__TAREFA A REALIZAR__:
Dê seguimento ao discurso parlamentar sobre a reforma institucional da União Europeia, começando logo após a última frase apresentada.

=== TEXTO PARA LEITURA ===

O Orador: - Pretende-se, em segundo lugar, alterar a actual relação de votos no Conselho, concretizando uma reponderação que pode desvirtuar a natureza intergovernamental da União Europeia, que pode acentuar a sua componente meramente demográfica e populacional e que visa promover a recuperação de algum poder perdido por certos países mais fortes.
O PCP considera não ser admissível que Portugal possa vir a perder, por esta via, capacidade de intervenção no processo decisório da União Europeia.
Pretende-se, em terceiro lugar, que todas as matérias legislativas decididas por maioria qualificada passem a ser objecto de co-decisão parlamentar, promovendo-se, assim, não apenas uma reponderação acentuada de votos no Conselho como também uma dupla reponderação de votos, através do Parlamento Europeu onde, para compor o ramalhete final, parece que a representação parlamentar portuguesa poderá vir a ser significativamente diminuída dos actuais 25 lugares, num universo de 626. Há quem advogue e aceite a passagem para 16 lugares, num Hemiciclo de 700 assentos, sendo certo que, neste contexto, a Alemanha, por exemplo, passaria para 104 lugares.
Em quarto lugar, deseja-se limitar o número de membros no Colégio de Comissários que, de uma forma imediata ou a prazo, não assegure o princípio fundamental da existência de um comissário por cada Estado membro. Pode, assim, provocar-se que, na única instituição comunitária dotada de iniciativa legislativa, possam não estar representados todos os países, culturas e interesses nacionais que constituem a União Europeia. Simplesmente inaceitável, seja qual for a camuflagem com que, em Nice, se esteja a pensar adoçar uma tal decisão.
Por último, pretende-se viabilizar a criação das chamadas «cooperações reforçadas» com a participação de apenas um número limitado de membros da União Europeia.
As cooperações reforçadas visam a criação de uma Europa a várias velocidades, de onde ficará para sempre arredado o velho princípio fundacional do Tratado de Roma de aprofundamento da integração através do estabelecimento de consensos.
As cooperações reforçadas poderão dar origem a grupos diversificados, funcionando ao sabor e a reboque dos mais poderosos. Mas o seu objectivo imediato e substancial é, incontornavelmente, através deste expediente, gerar as bases para permitir, em torno das questões da defesa e da segurança, a criação de um corpo militar comum que se arrogue o direito de actuar e agir em nome de todos e da União Europeia.
Sr. Presidente, Sr.as e Srs. Deputados: Importaria que, no quadro da CIG e do Conselho Europeu de Nice, o Governo assumisse de forma clara a recusa das alterações institucionais que mais negativamente possam atingir Portugal.

=== LISTAGEM ===

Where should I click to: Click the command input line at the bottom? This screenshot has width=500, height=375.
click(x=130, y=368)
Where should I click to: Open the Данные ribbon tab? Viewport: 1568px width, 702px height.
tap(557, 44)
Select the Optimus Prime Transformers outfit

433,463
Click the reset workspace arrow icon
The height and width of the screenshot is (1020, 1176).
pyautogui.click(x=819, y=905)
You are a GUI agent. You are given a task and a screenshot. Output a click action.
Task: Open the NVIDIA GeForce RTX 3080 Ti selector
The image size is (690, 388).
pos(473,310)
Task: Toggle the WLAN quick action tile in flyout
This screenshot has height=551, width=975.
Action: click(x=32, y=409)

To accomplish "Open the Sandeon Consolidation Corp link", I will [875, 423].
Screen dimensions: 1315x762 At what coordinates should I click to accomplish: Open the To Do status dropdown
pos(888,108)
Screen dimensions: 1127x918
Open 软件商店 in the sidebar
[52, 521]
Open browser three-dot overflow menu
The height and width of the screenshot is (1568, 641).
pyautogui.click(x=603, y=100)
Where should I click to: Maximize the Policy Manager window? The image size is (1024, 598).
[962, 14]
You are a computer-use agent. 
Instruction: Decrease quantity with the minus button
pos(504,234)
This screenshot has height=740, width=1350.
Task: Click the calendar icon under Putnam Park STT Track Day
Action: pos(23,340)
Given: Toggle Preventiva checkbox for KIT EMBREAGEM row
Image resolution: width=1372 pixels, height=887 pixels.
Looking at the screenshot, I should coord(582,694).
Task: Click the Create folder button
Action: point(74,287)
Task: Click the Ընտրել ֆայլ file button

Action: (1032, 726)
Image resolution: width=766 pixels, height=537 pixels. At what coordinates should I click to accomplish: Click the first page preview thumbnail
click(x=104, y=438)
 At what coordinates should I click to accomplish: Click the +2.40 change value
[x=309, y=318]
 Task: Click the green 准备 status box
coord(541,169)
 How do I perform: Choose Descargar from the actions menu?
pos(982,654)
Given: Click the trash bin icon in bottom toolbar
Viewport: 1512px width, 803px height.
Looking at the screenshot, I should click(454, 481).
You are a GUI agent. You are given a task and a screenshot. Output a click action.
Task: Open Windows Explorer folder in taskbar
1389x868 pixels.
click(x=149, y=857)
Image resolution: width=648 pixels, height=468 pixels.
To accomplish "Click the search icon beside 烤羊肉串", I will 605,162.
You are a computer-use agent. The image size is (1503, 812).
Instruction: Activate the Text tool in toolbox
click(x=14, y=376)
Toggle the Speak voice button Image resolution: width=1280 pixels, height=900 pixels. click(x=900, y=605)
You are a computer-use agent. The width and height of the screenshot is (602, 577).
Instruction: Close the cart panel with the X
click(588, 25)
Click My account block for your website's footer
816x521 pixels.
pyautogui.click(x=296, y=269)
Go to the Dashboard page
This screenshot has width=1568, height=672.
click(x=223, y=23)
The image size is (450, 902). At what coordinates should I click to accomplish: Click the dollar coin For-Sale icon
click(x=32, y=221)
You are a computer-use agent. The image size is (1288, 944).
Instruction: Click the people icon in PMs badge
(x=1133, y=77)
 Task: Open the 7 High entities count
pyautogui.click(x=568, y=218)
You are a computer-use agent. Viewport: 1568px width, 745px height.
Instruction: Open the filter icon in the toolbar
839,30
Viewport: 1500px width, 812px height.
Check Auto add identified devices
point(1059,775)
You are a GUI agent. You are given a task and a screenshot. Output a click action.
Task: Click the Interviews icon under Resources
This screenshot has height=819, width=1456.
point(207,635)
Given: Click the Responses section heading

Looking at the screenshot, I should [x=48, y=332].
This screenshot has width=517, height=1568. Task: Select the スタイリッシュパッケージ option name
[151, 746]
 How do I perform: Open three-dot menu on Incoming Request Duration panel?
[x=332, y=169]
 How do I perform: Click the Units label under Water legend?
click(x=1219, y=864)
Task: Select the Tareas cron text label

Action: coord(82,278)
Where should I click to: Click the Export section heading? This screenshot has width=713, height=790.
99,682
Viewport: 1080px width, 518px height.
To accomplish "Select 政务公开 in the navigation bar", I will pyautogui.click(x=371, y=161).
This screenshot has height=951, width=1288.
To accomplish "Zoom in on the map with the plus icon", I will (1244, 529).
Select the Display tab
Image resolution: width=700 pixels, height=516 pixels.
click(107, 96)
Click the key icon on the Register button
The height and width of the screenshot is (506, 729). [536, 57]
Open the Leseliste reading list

===

__RESPOSTA__:
Dentro de dias, poderemos avaliar os resultados de Nice e confrontar novamente o Governo com as consequências, para Portugal, do conteúdo concreto dos acordos que entender subscrever no próximo fim-de-semana.

Aplausos do PCP.

O Sr. Presidente: - Tem a palavra a Sr.ª Deputada Helena Neves, para uma intervenção.

A Sr.ª Helena Neves (BE): - Sr. Presidente, Sr.as e Srs. Deputados: A Europa que os Chefes de Estado da União Europeia começam a discutir amanhã, em Nice, está transformada num puzzle onde se põem e repõem jogos e estratégias de poder dos grandes países na procura de acordos institucionais imediatos e reducionistas, sem definir estratégias de construção europeia. A União está em crise, Sr.as e Srs. Deputados.
É necessária a reformulação institucional de uma União que está em colapso de credibilidade e que tem sido paralisada na sua decisão. É mais do que nunca necessário o relançamento democrático de uma União que se rege pelo abstencionismo da maioria da população. E é por aí que a reforma deve começar e é por isso que tem fracassado ao longo dos últimos anos.
Ora, em contrapartida, o que tem vindo a predominar recentemente, em particular com a presidência francesa, é a escolha dos caminhos mais fáceis, nomeadamente a escolha de um autoritarismo ignorante dos problemas sociais e de um autismo político institucionalizado.
Com a preparação conduzida por Chirac e Jospin, a Cimeira de Nice pode não chegar a nenhuma conclusão para encerrar a Conferência Intergovernamental, mas dará certamente novos passos na constituição de um corpo europeu de ataque, de um embrião de exército.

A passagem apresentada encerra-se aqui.